A chill gripped him. It was bone deep and unlike any cold he’d ever experienced. Inside his chest, his heart thumped hard and then there was a long pause before the next beat.
And then an even longer time before the next beat.
“Brigitta?” Diarmuid asked incredulously.
She smiled again. Sweetly. Welcoming. “At last, you are here with me.”
His heart was between beats. The chill grew cold enough to freeze the organ.

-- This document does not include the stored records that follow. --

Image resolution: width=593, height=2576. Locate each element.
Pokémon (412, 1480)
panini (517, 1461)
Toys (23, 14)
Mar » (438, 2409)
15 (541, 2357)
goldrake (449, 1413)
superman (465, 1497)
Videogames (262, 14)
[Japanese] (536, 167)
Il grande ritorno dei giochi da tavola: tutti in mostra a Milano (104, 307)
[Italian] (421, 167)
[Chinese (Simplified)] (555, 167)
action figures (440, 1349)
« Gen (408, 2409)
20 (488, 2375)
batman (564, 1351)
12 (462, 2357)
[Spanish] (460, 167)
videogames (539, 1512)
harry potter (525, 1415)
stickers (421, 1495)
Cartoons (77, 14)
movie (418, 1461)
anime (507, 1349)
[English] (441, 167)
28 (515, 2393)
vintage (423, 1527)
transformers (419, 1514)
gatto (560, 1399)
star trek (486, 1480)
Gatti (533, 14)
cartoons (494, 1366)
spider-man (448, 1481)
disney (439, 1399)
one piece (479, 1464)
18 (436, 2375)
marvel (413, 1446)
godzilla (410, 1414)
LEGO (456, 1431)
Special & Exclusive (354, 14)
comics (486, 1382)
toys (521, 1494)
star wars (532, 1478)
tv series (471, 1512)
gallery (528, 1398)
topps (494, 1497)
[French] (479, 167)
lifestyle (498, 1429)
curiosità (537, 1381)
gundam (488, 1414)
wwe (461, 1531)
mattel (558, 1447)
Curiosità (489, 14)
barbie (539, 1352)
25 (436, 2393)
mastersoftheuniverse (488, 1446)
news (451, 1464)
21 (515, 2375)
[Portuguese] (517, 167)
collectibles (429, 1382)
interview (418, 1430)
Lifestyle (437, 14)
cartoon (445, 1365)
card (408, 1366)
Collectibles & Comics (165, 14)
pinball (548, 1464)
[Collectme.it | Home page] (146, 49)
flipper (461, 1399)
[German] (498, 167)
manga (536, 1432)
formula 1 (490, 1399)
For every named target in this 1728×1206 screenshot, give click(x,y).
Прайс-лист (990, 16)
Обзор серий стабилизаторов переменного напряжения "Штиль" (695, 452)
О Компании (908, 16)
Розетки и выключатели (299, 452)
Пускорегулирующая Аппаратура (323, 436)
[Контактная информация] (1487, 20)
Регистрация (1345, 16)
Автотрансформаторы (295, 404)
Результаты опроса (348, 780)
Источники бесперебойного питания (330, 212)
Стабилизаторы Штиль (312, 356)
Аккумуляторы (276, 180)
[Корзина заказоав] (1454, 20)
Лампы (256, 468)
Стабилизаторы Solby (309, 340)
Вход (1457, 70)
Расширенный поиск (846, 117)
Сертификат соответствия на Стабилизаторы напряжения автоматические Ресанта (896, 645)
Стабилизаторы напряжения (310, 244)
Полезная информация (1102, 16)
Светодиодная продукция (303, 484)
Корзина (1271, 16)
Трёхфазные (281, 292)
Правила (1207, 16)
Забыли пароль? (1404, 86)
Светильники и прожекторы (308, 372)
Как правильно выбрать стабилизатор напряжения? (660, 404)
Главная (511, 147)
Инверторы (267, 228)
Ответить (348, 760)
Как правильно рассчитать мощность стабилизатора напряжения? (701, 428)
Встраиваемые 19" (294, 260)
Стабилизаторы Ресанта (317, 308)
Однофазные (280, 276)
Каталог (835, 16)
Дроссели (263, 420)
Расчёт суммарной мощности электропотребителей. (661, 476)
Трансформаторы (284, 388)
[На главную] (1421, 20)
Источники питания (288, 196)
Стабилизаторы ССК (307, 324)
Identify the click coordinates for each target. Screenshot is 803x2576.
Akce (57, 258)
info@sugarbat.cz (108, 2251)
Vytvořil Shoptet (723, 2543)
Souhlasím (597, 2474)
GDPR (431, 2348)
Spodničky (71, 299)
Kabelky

Something hit him hard. His heart contracted, pumping blood through his body. Diarmuid felt the warmth of that blood hitting the chill inside him like two opposing forces on a battlefield.
“My lord…please do not leave me alone…” Brigitta employed him.
But she melted into the background, the music fading away to blackness.
*
“Diarmuid!” Errol shovedhis hand into his son’s chest to force his heart to beat.
“Laird, ye can nae force his heart to beat!”
Several of the Keith retainers pulled the laird away from his fallen son.
“We need the priest,” someone muttered.
“Nae!” Errol declared. “I will not have a priest near him. Bring the Healer!”
“Only a mortal bride can lure him away from Brigitta.”
Aodh had spoken in a bare whisper. Diarmuid jerked as though the old man had shouted. Lying out on the bridal bed with its rotten bedding and thick coat of dust, Diarmuid’s fingers twitched, and he muttered as if he was talking to someone on the other side of the veil.
In that moment, Errol caught a hint of beeswax in the air. A quick look at the table revealed dried candles coated in decades of dust. They were still there in tarnished silver candle holders, exactly where Brigitta had placed them in the hope of her bridegroom coming to her.
Errol looked at Aodh, desperation etched into his face. “Tell me, Aodh…what do I do to save my son’s life?”
Aodh looked at the chair across from the bed as if he was seeing something or someone who wasn’t there. It took a moment for him to look at the laird.
“Find a bride of warm flesh and blood to tempt Diarmuid away from Brigitta. If she fails, he will join Brigitta in an eternity of being a spirit haunting this land.”
Chapter Three
“Ye have mycommand,” Errol insisted. “Get me a bride. Now.”
His captain Brom hesitated.
“There are plenty of girls in the village,” Errol grunted. “I have seen them tripping over themselves to get to my son. Here is their opportunity. It will be a true wedding. I’ll keep the union solid if the girl does her part.”
“And if the girl fails?” Brom asked pointedly. “Will she be free to return to her family?”
Errol narrowed his eyes. “It is all or naught! This is a battle. Only the winner will profit.”
Brom frowned. He stepped closer. “Are ye sure about that, Laird? If I take one of the village girls and she fails…the clan could retaliate against ye if ye are harsh with one of our own.”
Errol didn’t like Brom’s words, but he clamped his mouth shut because he recognized the truth in his captain’s logic. But he clenched his fingers into fists, his jaw set hard with determination. “I must have a girl who will fight as though her life depends on it. I can do no less for my son.”